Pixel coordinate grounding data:
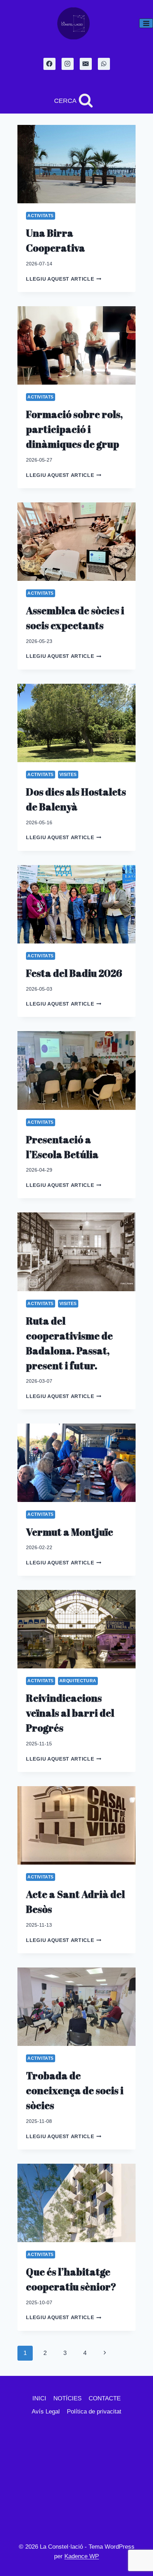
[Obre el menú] (146, 23)
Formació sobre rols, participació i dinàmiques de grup (74, 429)
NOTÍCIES (67, 2398)
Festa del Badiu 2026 (74, 973)
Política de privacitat (94, 2411)
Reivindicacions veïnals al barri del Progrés (70, 1712)
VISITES (68, 774)
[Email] (86, 64)
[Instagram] (68, 64)
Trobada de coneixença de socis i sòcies (74, 2090)
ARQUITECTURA (77, 1680)
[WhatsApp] (104, 64)
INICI (39, 2398)
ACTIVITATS (40, 215)
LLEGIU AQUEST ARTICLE (63, 279)
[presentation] (76, 164)
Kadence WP (81, 2556)
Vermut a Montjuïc (69, 1532)
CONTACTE (105, 2398)
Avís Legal (46, 2411)
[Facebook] (49, 64)
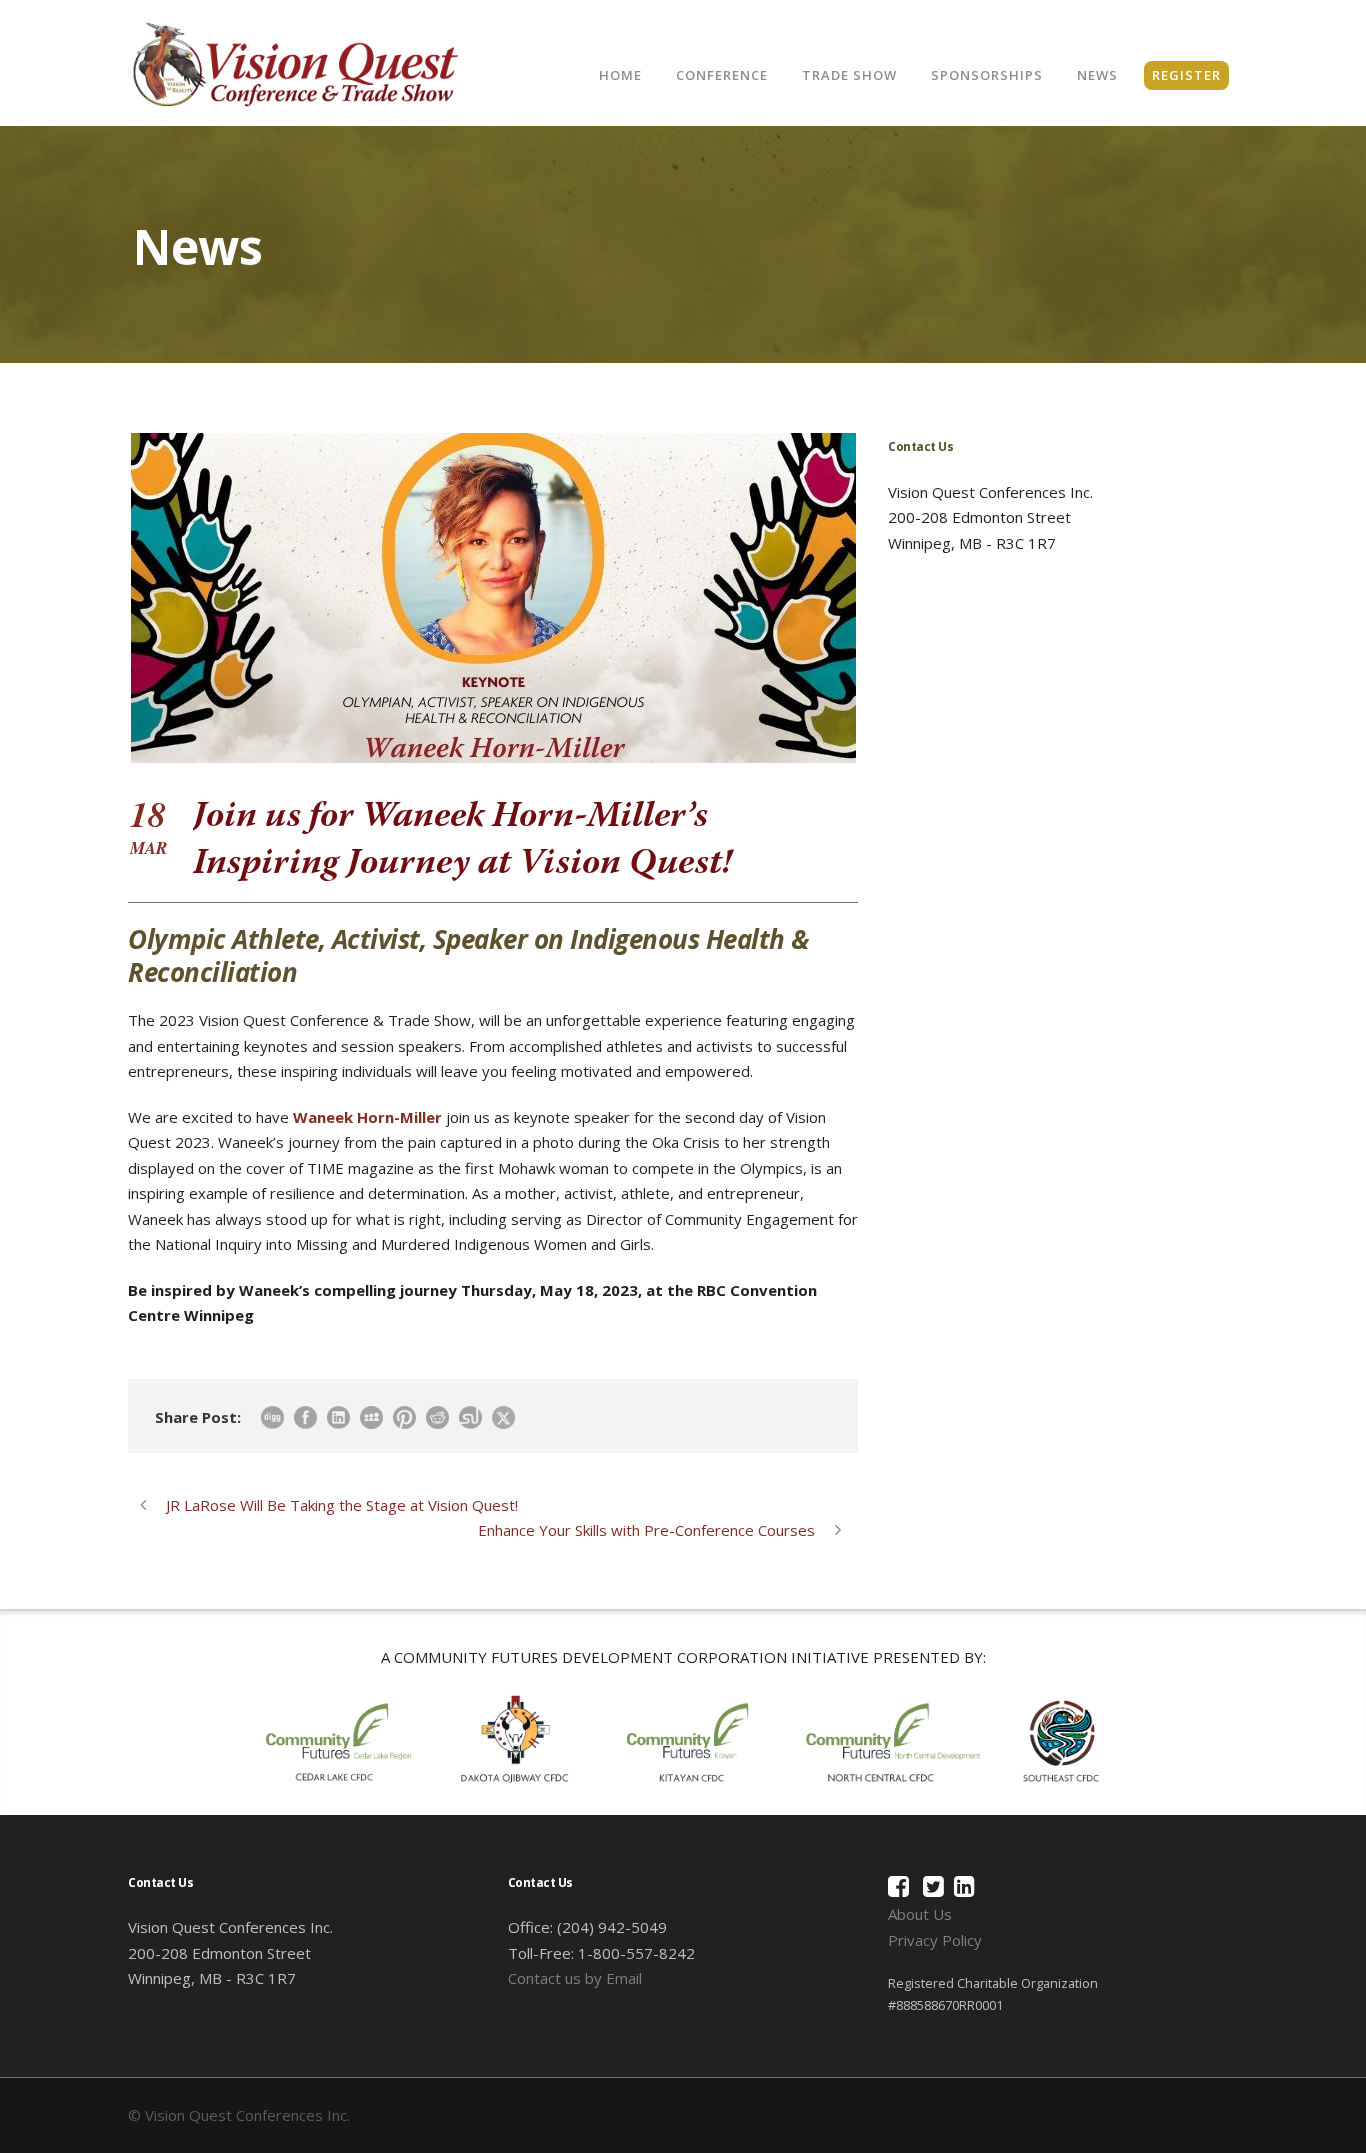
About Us (920, 1914)
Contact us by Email (575, 1978)
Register (1186, 75)
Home (620, 75)
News (1097, 75)
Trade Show (849, 75)
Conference (722, 75)
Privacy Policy (935, 1940)
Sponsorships (987, 75)
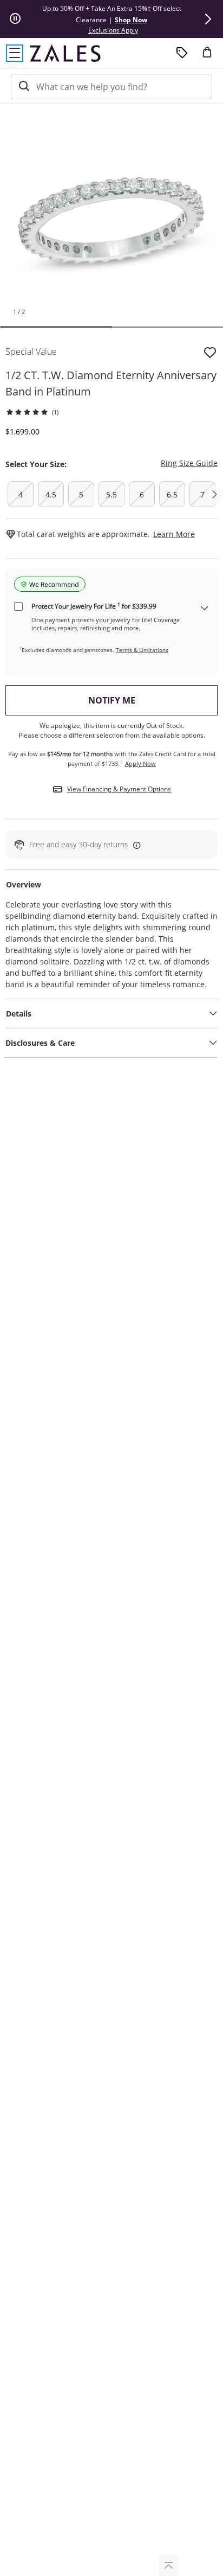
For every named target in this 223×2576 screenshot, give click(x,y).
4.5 (50, 494)
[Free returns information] (134, 844)
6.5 (172, 494)
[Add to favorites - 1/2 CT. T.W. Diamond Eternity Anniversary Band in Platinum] (210, 351)
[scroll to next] (214, 494)
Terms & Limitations (142, 650)
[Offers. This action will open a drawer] (181, 53)
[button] (207, 18)
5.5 (111, 494)
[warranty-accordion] (204, 609)
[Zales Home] (65, 53)
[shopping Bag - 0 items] (211, 56)
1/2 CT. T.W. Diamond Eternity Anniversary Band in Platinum (111, 383)
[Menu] (14, 53)
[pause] (15, 18)
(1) (55, 412)
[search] (23, 86)
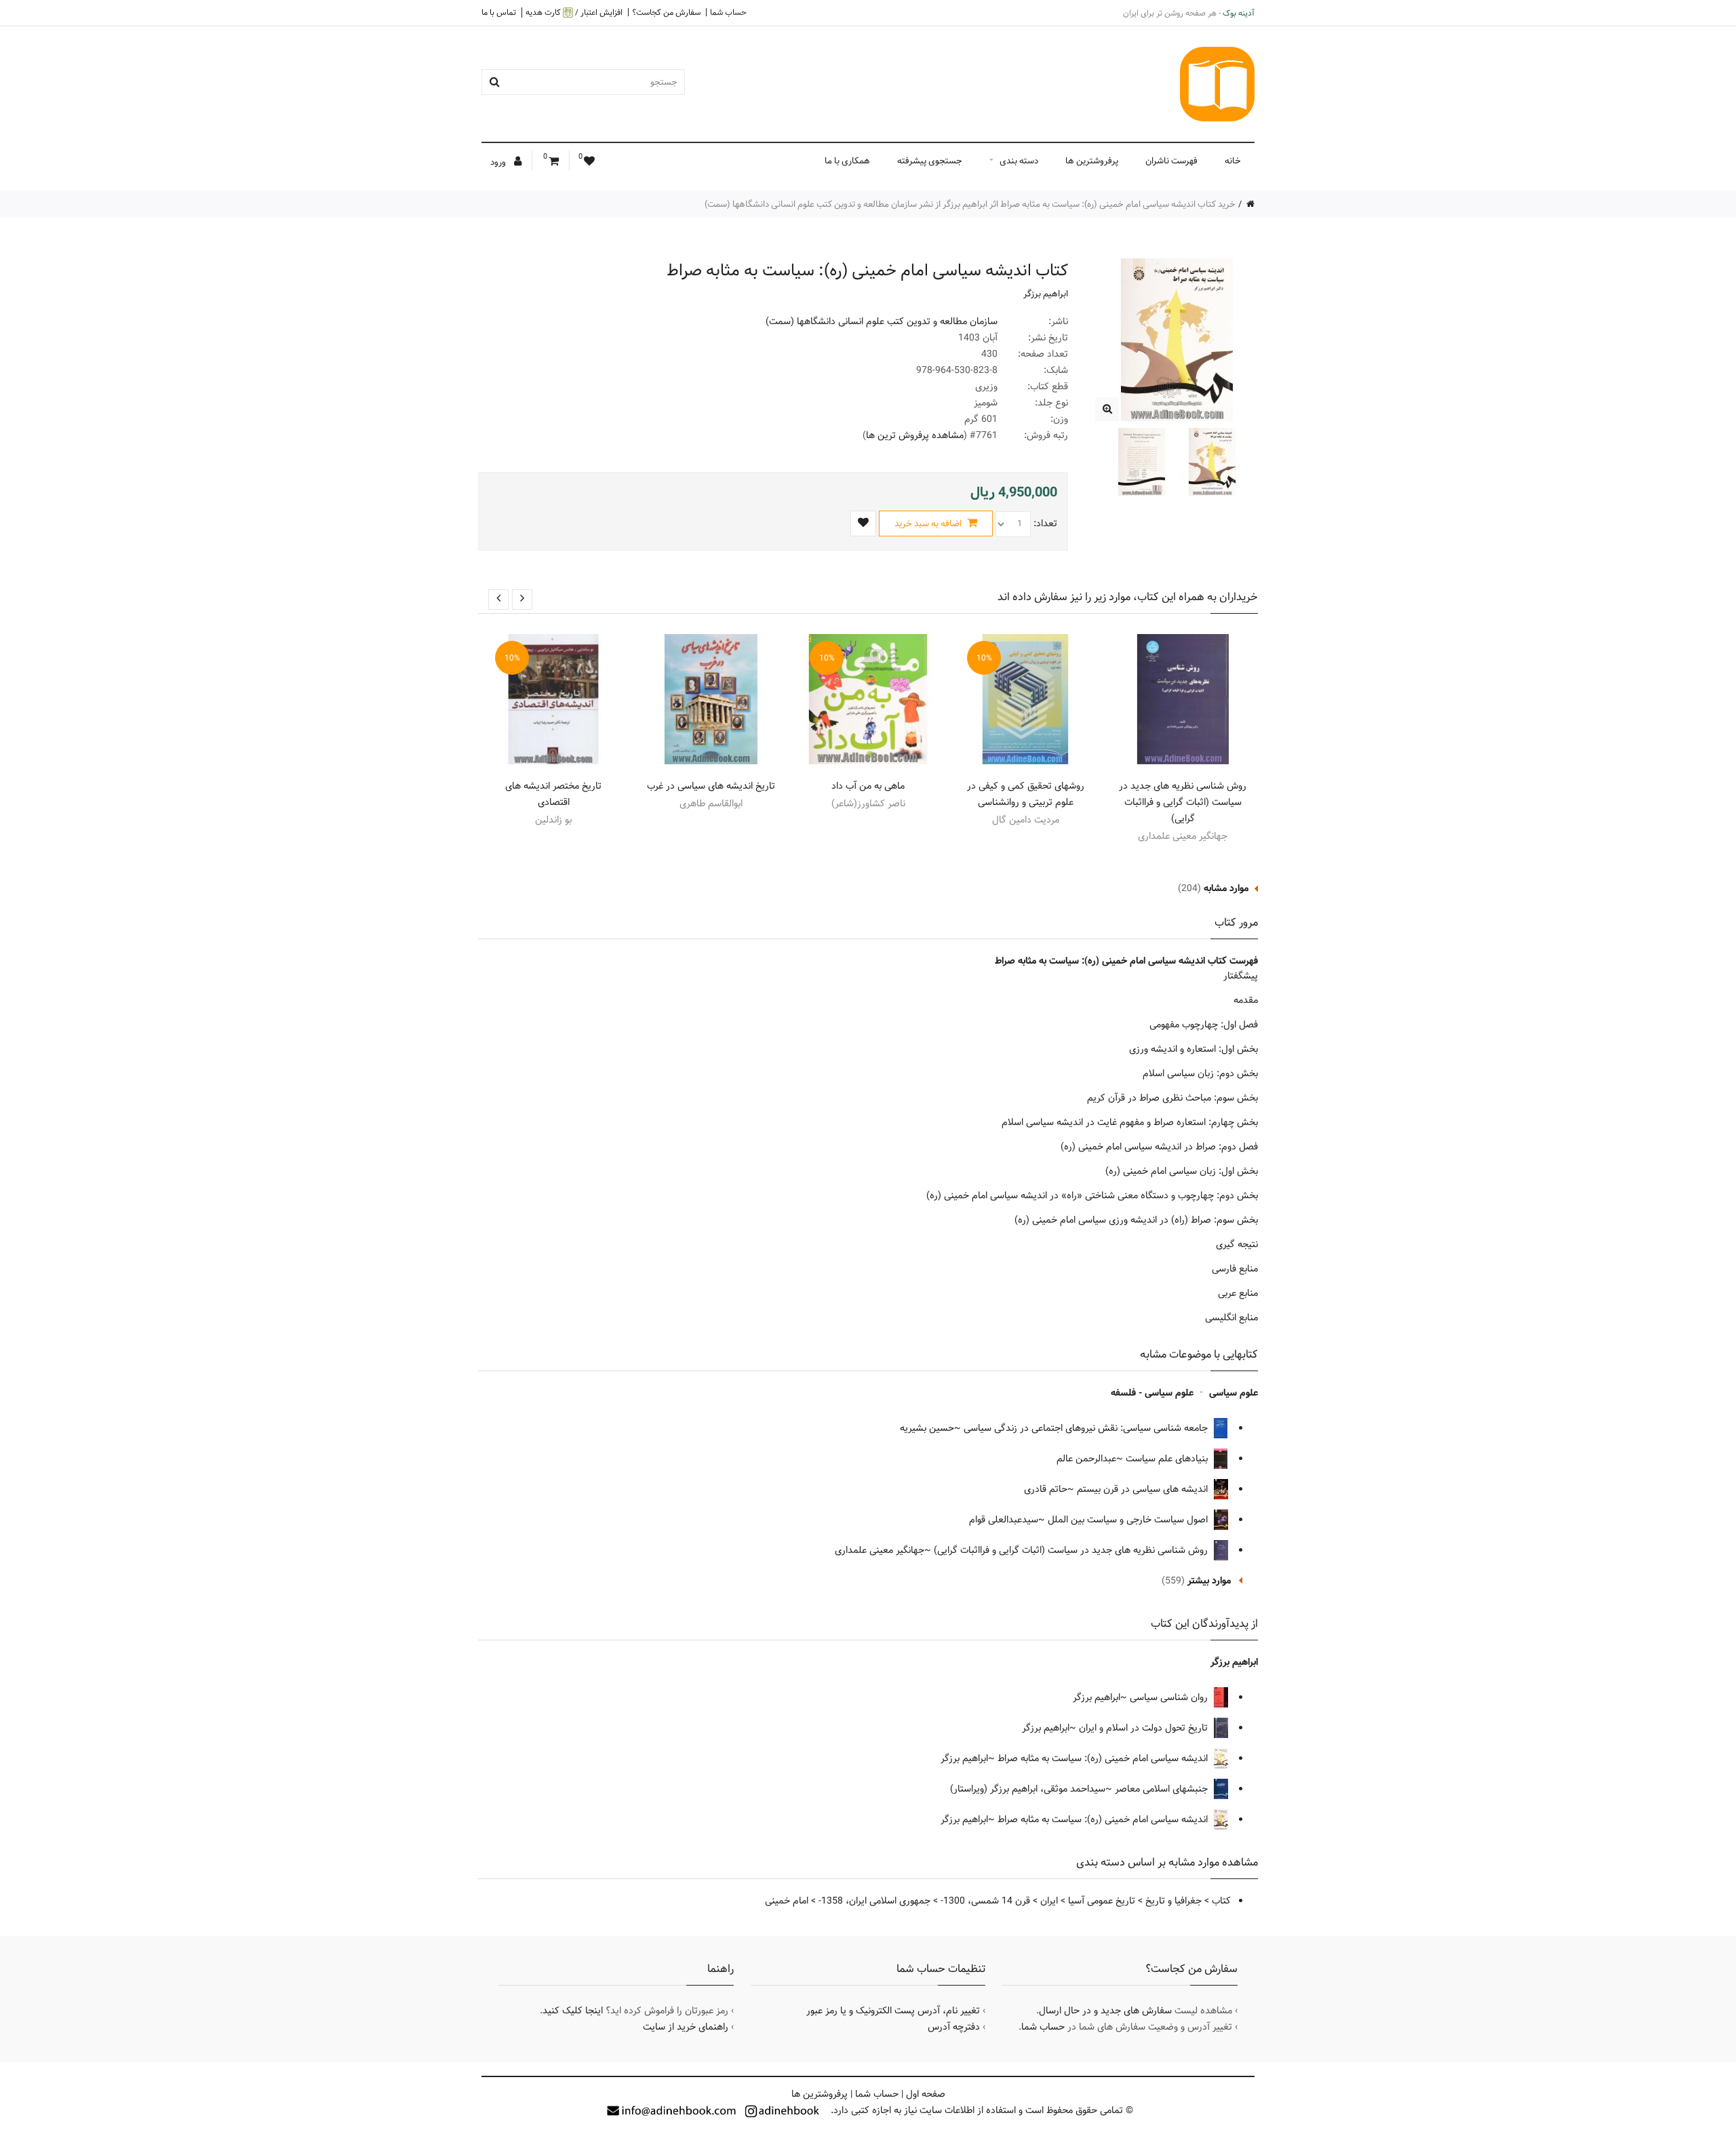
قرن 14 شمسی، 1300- (985, 1901)
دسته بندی (1019, 160)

# Task goal:
Print the data above exactly, from its first line to the line bearing "4.5 (50, 494)" inclusive, and keep pictures out of the result.

# Completed task:
[Obre el menú] (146, 23)
Formació sobre rols, participació i dinàmiques de grup (74, 429)
NOTÍCIES (67, 2398)
Festa del Badiu 2026 (74, 973)
Política de privacitat (94, 2411)
Reivindicacions veïnals al barri del Progrés (70, 1712)
VISITES (68, 774)
[Email] (86, 64)
[Instagram] (68, 64)
Trobada de coneixença de socis i sòcies (74, 2090)
ARQUITECTURA (77, 1680)
[WhatsApp] (104, 64)
INICI (39, 2398)
ACTIVITATS (40, 215)
LLEGIU AQUEST ARTICLE (63, 279)
[presentation] (76, 164)
Kadence WP (81, 2556)
Vermut a Montjuïc (69, 1532)
CONTACTE (105, 2398)
Avís Legal (46, 2411)
[Facebook] (49, 64)
About Us (920, 1914)
Contact us by Email (575, 1978)
Register (1186, 75)
Home (620, 75)
News (1097, 75)
Trade Show (849, 75)
Conference (722, 75)
Privacy Policy (935, 1940)
Sponsorships (987, 75)
For every named target in this 223×2576 screenshot, give click(x,y).
4.5 (50, 494)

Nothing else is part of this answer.